Sunday's wire story was exactly the type that an Ernie Heltsley would have made complete and relevant to local readers simply out of his fabulous memory. Bereft of that asset, somebody surely could have relied on the Star library, which has a full set of Elias stories.

On the flip side, Rhonda Bodfield Sander, the Shania Twain of the Star, turned in another fine performance last week with her series on the Legislature. She put real faces to the failings of state government.


THE ENABLERS: The dimmest on the Tucson Unified School District Board, James Noel Christ rambled pointlessly and painfully last week after colleague Rosalie Lopez showed the guts and honesty to vote against his return as Board clerk. He's unfit. Later, Christ told reporters that the meeting and Lopez's objections -- ignored by Board President Mary Belle McCorkle and members Carolyn Kemmeries and Joel Ireland -- made him think that he "should stay on the Board."

He obviously missed the very important lesson political guru Emil Franzi has told countless political whores: We, the voters, choose you. You hack politicians don't choose us.

After two dreary terms, TUSD should finally be rid of Christ as well as McCorkle, the foothills elitist, and Ireland, a master manipulator who has somehow been allowed to serve three terms. Kemmeries and Lopez each have three more years in their terms.

A terrific replacement for anyone of those three duds would be Adelita Grijalva, the bright, tough, 27-year-old daughter of Raul Grijalva who has been instrumental in the successful Teen Court program. An impediment to this appropriate public service is daddy dearest. After initially championing his daughter's run for the school board -- a post he held for three terms ending in 1986 -- Grijalva then said he may not want her to run. He wants to avoid any conflict and confusion while he seeks an unprecedented run for a fourth term on the Board of Supervisors in District 5. Daddy dearest has his own problems now that people are pushing Lopez to challenge him. Raul Grijalva, known as Ralph while he was at Sunnyside High School, has led a truly charmed life, having never been seriously challenged for any political office.

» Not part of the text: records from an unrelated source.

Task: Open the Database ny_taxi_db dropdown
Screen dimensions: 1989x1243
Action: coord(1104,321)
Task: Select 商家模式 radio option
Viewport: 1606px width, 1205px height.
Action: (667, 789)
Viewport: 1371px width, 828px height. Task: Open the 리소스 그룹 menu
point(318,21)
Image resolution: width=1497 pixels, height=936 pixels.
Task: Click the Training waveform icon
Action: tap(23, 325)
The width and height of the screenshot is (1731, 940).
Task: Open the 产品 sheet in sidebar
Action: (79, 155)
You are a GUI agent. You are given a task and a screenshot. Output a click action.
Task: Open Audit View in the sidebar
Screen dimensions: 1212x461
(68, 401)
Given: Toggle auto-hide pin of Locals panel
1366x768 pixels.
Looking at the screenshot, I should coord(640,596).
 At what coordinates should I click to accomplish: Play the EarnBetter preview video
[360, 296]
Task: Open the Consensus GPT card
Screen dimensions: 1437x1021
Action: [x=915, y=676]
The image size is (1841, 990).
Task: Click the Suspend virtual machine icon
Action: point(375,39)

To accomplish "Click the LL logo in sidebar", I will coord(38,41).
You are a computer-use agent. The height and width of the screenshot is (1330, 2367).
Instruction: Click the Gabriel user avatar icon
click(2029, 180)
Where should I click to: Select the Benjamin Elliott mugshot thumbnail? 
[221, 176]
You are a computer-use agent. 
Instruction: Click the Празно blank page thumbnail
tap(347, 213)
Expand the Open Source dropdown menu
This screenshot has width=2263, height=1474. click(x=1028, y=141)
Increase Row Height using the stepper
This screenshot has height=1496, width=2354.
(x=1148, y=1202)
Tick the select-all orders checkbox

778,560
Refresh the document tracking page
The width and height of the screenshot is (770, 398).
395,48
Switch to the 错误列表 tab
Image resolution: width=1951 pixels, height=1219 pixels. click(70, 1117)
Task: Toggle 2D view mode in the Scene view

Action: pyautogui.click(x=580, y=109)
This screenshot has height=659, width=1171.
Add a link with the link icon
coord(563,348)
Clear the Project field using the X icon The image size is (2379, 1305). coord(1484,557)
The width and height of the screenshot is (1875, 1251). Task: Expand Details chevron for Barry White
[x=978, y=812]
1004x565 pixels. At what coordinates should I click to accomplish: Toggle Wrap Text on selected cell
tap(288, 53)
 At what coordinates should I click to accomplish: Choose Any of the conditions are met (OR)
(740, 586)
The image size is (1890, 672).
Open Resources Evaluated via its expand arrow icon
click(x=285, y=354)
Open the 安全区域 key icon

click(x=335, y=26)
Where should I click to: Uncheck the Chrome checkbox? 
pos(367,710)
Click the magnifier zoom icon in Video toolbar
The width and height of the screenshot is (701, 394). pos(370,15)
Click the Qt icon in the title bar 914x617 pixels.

PRICEWATERHOUSECOOPERS BUSTED: The world's largest accounting and management consulting firm, which Pima County health officials are pushing for an additional million-dollar contract, was busted last week by the federal Securties and Exchange Commission for a huge list of conflicts. Huge, as in more than 8,000 cases of conflicts of interest. Seems numerous partners and the clever nerds a step below had investments in the very compainies they were auditing. Members of the Board of Supervisors, who rubber stamped a county Health Commission contract with PricewaterhouseCoopers for $210,000 for an audit of Kino Community Hospital, should be asking if any of the PricewaterhouseCoopers folks invested in any county bonds.

The firm was created in 1998 with the merger of Pricewaterhouse and Coopers & Lybrand. And Arizonans are not unfamiliar with Coopers & Lybrand misbehavior and scandal. Can you say Project SLIM? That was the cost-cutting initiative adored in the early 1990s by then Gov. J. Fife Symington III. And how did Coopers land the contract? Gee, a Coopers partner, John Yeoman (UA law grad) also was Fife's campaign treasurer as well as his personal and business accountant. And on the bid committee was George Leckie, Fife's bag man (formally titled the campaign finance chairman). Leckie provided Yeoman inside information that helped Coopers lower its bid and win the SLIM, or SLIME, contract.

Yeoman, incidently, was killed in a car accident two days after he entered a not guilty plea to charges in federal court. Leckie was acquitted and later died of cancer. Coopers and Leckie previously entered agreements with the state Attorney General's Office that included stiff penalties and Coopers also entered an settlement/fine agreement with the feds.